The ideological shift from Black Lives Matter to Blue Lives Matter that has occurred under the Trump administration is evidenced by Sessions request that all 94 U.S. Attorneys offices make assault on federal law enforcement a chief concern. He also wants them all, border and interior, to designate an assistant U.S. attorney “border security coordinator” for their district to better coordinate the immigration enforcement response.

Later in the day, Sessions told the International Association of Chiefs of Police much the same at their divisional midyear conference in Litchfield Park, Arizona. He also took the time to address his review of all consent decree agreements the Department of Justice has with local police departments to reform them when systemic biased policing and use of force is discovered.

Sessions has advocated a hands-off approach to local police reform and consent decrees that doesn’t jive with his hands-on attempts to withhold grant funding from sanctuary cities.

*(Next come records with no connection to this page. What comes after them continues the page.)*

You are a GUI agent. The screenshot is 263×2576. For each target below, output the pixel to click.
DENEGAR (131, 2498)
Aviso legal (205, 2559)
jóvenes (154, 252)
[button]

“These decrees are not a silver bullet for solving the tough issues confronting some police departments,” Sessions said. “They make departments pull scarce resources and personnel away from crime-fighting in order to satisfy the demands of highly-paid monitors. I also have grave concerns that some provisions of these decrees reduce the lawful powers of police departments in ways that make cities less safe.”

The same could be said of coercing local law enforcement to enforce federal immigration law, which mayors have claimed.

Dave Nyczepir is a News Editor at Government Executive’s Route Fifty and is based in Washington, D.C.